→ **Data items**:
=== Section Start ===

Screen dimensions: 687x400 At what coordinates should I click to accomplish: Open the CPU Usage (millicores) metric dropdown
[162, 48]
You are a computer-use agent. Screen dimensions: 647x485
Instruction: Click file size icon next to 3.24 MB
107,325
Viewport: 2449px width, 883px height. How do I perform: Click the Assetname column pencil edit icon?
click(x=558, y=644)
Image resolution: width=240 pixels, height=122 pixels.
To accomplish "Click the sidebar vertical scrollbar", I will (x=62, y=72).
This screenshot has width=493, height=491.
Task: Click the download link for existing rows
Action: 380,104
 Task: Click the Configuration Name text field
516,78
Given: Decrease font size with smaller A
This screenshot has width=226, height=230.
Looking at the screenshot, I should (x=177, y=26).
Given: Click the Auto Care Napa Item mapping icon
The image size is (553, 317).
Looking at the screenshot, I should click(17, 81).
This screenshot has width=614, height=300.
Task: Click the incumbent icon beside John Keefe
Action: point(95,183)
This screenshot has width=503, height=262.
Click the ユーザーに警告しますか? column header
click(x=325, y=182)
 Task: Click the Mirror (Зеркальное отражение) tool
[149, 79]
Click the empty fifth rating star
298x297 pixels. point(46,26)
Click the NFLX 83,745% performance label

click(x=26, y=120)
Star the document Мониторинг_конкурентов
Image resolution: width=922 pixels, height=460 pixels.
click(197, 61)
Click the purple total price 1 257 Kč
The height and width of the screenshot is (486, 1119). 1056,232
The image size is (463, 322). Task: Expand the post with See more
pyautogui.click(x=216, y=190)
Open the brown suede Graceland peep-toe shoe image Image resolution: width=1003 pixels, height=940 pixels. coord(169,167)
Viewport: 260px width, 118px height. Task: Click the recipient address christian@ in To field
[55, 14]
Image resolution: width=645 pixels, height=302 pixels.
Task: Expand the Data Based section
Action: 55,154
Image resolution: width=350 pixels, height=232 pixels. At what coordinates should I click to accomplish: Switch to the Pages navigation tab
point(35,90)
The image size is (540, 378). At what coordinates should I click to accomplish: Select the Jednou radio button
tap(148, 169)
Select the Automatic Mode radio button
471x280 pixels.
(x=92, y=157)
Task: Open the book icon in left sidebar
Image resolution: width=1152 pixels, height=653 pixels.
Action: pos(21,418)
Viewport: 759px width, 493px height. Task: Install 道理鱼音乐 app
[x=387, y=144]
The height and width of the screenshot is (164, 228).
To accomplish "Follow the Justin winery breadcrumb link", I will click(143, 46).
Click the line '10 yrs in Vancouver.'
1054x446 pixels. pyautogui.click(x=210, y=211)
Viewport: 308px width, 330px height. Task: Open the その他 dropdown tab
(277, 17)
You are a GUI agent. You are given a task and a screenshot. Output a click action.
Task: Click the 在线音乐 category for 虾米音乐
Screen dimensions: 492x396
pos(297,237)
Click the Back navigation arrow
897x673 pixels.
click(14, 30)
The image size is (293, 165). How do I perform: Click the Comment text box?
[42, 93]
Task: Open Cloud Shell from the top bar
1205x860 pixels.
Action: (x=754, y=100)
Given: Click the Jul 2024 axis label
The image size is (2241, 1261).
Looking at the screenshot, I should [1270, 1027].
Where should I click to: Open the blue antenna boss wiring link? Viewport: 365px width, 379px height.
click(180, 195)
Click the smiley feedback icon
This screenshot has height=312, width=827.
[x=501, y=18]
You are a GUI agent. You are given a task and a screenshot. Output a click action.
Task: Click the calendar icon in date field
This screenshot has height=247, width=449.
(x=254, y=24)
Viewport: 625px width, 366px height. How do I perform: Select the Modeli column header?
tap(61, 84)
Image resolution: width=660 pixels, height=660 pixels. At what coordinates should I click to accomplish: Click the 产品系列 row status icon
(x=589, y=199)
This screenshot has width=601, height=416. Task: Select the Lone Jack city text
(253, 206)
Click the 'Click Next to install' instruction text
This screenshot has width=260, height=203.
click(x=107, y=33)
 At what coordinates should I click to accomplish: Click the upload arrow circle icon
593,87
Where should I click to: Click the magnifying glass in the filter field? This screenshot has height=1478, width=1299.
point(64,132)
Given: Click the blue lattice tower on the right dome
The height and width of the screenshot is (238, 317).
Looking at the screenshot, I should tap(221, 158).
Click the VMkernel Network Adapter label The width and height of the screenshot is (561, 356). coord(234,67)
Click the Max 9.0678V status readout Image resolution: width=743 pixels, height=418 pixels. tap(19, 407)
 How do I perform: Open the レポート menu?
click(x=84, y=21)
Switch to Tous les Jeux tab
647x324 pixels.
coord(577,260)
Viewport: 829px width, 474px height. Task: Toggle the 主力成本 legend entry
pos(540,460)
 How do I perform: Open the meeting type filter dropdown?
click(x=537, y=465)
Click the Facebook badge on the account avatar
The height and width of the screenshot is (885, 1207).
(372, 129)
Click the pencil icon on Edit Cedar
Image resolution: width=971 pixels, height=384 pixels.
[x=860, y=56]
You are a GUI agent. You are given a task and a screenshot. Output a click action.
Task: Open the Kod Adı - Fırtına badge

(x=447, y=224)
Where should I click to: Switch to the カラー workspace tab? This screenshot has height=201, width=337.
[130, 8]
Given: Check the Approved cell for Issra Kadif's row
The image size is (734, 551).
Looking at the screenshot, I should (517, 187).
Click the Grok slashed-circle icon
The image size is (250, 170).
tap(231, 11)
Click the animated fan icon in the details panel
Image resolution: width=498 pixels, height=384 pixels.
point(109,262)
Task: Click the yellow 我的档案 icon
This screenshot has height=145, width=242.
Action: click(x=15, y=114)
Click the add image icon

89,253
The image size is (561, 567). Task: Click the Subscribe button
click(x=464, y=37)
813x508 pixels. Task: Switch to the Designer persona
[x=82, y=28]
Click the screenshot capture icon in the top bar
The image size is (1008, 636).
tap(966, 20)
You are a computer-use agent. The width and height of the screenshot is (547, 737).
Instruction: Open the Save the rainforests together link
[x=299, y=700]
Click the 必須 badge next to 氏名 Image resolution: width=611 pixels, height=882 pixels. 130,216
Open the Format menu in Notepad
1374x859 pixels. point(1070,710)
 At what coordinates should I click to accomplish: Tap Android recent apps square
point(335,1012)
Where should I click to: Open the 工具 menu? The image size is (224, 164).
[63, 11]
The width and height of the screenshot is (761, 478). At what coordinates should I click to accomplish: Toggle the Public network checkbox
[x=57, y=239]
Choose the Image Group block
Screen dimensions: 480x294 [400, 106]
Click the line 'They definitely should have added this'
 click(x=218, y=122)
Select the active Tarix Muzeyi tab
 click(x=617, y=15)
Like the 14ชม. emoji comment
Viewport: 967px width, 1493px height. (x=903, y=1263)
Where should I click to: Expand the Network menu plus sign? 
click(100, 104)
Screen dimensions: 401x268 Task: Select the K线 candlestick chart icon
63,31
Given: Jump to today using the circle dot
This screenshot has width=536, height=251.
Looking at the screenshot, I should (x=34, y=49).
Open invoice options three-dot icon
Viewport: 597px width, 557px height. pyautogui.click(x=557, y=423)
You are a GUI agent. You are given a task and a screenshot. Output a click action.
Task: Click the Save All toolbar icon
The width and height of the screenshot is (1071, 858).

=== Section End ===

→ **Directions for this task**:
Would you reproduce every record above exactly as it appears?

→ **Exercise response**:
Screen dimensions: 687x400 At what coordinates should I click to accomplish: Open the CPU Usage (millicores) metric dropdown
[162, 48]
You are a computer-use agent. Screen dimensions: 647x485
Instruction: Click file size icon next to 3.24 MB
107,325
Viewport: 2449px width, 883px height. How do I perform: Click the Assetname column pencil edit icon?
click(x=558, y=644)
Image resolution: width=240 pixels, height=122 pixels.
To accomplish "Click the sidebar vertical scrollbar", I will (x=62, y=72).
This screenshot has width=493, height=491.
Task: Click the download link for existing rows
Action: 380,104
 Task: Click the Configuration Name text field
516,78
Given: Decrease font size with smaller A
This screenshot has width=226, height=230.
Looking at the screenshot, I should (x=177, y=26).
Given: Click the Auto Care Napa Item mapping icon
The image size is (553, 317).
Looking at the screenshot, I should click(17, 81).
This screenshot has width=614, height=300.
Task: Click the incumbent icon beside John Keefe
Action: point(95,183)
This screenshot has width=503, height=262.
Click the ユーザーに警告しますか? column header
click(x=325, y=182)
 Task: Click the Mirror (Зеркальное отражение) tool
[149, 79]
Click the empty fifth rating star
298x297 pixels. point(46,26)
Click the NFLX 83,745% performance label

click(x=26, y=120)
Star the document Мониторинг_конкурентов
Image resolution: width=922 pixels, height=460 pixels.
click(197, 61)
Click the purple total price 1 257 Kč
The height and width of the screenshot is (486, 1119). 1056,232
The image size is (463, 322). Task: Expand the post with See more
pyautogui.click(x=216, y=190)
Open the brown suede Graceland peep-toe shoe image Image resolution: width=1003 pixels, height=940 pixels. coord(169,167)
Viewport: 260px width, 118px height. Task: Click the recipient address christian@ in To field
[55, 14]
Image resolution: width=645 pixels, height=302 pixels.
Task: Expand the Data Based section
Action: 55,154
Image resolution: width=350 pixels, height=232 pixels. At what coordinates should I click to accomplish: Switch to the Pages navigation tab
point(35,90)
The image size is (540, 378). At what coordinates should I click to accomplish: Select the Jednou radio button
tap(148, 169)
Select the Automatic Mode radio button
471x280 pixels.
(x=92, y=157)
Task: Open the book icon in left sidebar
Image resolution: width=1152 pixels, height=653 pixels.
Action: pos(21,418)
Viewport: 759px width, 493px height. Task: Install 道理鱼音乐 app
[x=387, y=144]
The height and width of the screenshot is (164, 228).
To accomplish "Follow the Justin winery breadcrumb link", I will click(143, 46).
Click the line '10 yrs in Vancouver.'
1054x446 pixels. pyautogui.click(x=210, y=211)
Viewport: 308px width, 330px height. Task: Open the その他 dropdown tab
(277, 17)
You are a GUI agent. You are given a task and a screenshot. Output a click action.
Task: Click the 在线音乐 category for 虾米音乐
Screen dimensions: 492x396
pos(297,237)
Click the Back navigation arrow
897x673 pixels.
click(14, 30)
The image size is (293, 165). How do I perform: Click the Comment text box?
[42, 93]
Task: Open Cloud Shell from the top bar
1205x860 pixels.
Action: (x=754, y=100)
Given: Click the Jul 2024 axis label
The image size is (2241, 1261).
Looking at the screenshot, I should [1270, 1027].
Where should I click to: Open the blue antenna boss wiring link? Viewport: 365px width, 379px height.
click(180, 195)
Click the smiley feedback icon
This screenshot has height=312, width=827.
[x=501, y=18]
You are a GUI agent. You are given a task and a screenshot. Output a click action.
Task: Click the calendar icon in date field
This screenshot has height=247, width=449.
(x=254, y=24)
Viewport: 625px width, 366px height. How do I perform: Select the Modeli column header?
tap(61, 84)
Image resolution: width=660 pixels, height=660 pixels. At what coordinates should I click to accomplish: Click the 产品系列 row status icon
(x=589, y=199)
This screenshot has width=601, height=416. Task: Select the Lone Jack city text
(253, 206)
Click the 'Click Next to install' instruction text
This screenshot has width=260, height=203.
click(x=107, y=33)
 At what coordinates should I click to accomplish: Click the upload arrow circle icon
593,87
Where should I click to: Click the magnifying glass in the filter field? This screenshot has height=1478, width=1299.
point(64,132)
Given: Click the blue lattice tower on the right dome
The height and width of the screenshot is (238, 317).
Looking at the screenshot, I should tap(221, 158).
Click the VMkernel Network Adapter label The width and height of the screenshot is (561, 356). coord(234,67)
Click the Max 9.0678V status readout Image resolution: width=743 pixels, height=418 pixels. tap(19, 407)
 How do I perform: Open the レポート menu?
click(x=84, y=21)
Switch to Tous les Jeux tab
647x324 pixels.
coord(577,260)
Viewport: 829px width, 474px height. Task: Toggle the 主力成本 legend entry
pos(540,460)
 How do I perform: Open the meeting type filter dropdown?
click(x=537, y=465)
Click the Facebook badge on the account avatar
The height and width of the screenshot is (885, 1207).
(372, 129)
Click the pencil icon on Edit Cedar
Image resolution: width=971 pixels, height=384 pixels.
[x=860, y=56]
You are a GUI agent. You are given a task and a screenshot. Output a click action.
Task: Open the Kod Adı - Fırtına badge

(x=447, y=224)
Where should I click to: Switch to the カラー workspace tab? This screenshot has height=201, width=337.
[130, 8]
Given: Check the Approved cell for Issra Kadif's row
The image size is (734, 551).
Looking at the screenshot, I should (517, 187).
Click the Grok slashed-circle icon
The image size is (250, 170).
tap(231, 11)
Click the animated fan icon in the details panel
Image resolution: width=498 pixels, height=384 pixels.
point(109,262)
Task: Click the yellow 我的档案 icon
This screenshot has height=145, width=242.
Action: click(x=15, y=114)
Click the add image icon

89,253
The image size is (561, 567). Task: Click the Subscribe button
click(x=464, y=37)
813x508 pixels. Task: Switch to the Designer persona
[x=82, y=28]
Click the screenshot capture icon in the top bar
The image size is (1008, 636).
tap(966, 20)
You are a computer-use agent. The width and height of the screenshot is (547, 737).
Instruction: Open the Save the rainforests together link
[x=299, y=700]
Click the 必須 badge next to 氏名 Image resolution: width=611 pixels, height=882 pixels. 130,216
Open the Format menu in Notepad
1374x859 pixels. point(1070,710)
 At what coordinates should I click to accomplish: Tap Android recent apps square
point(335,1012)
Where should I click to: Open the 工具 menu? The image size is (224, 164).
[63, 11]
The width and height of the screenshot is (761, 478). At what coordinates should I click to accomplish: Toggle the Public network checkbox
[x=57, y=239]
Choose the Image Group block
Screen dimensions: 480x294 [400, 106]
Click the line 'They definitely should have added this'
 click(x=218, y=122)
Select the active Tarix Muzeyi tab
 click(x=617, y=15)
Like the 14ชม. emoji comment
Viewport: 967px width, 1493px height. (x=903, y=1263)
Where should I click to: Expand the Network menu plus sign? 
click(100, 104)
Screen dimensions: 401x268 Task: Select the K线 candlestick chart icon
63,31
Given: Jump to today using the circle dot
This screenshot has width=536, height=251.
Looking at the screenshot, I should (x=34, y=49).
Open invoice options three-dot icon
Viewport: 597px width, 557px height. pyautogui.click(x=557, y=423)
You are a GUI agent. You are given a task and a screenshot. Output a click action.
Task: Click the Save All toolbar icon
The width and height of the screenshot is (1071, 858).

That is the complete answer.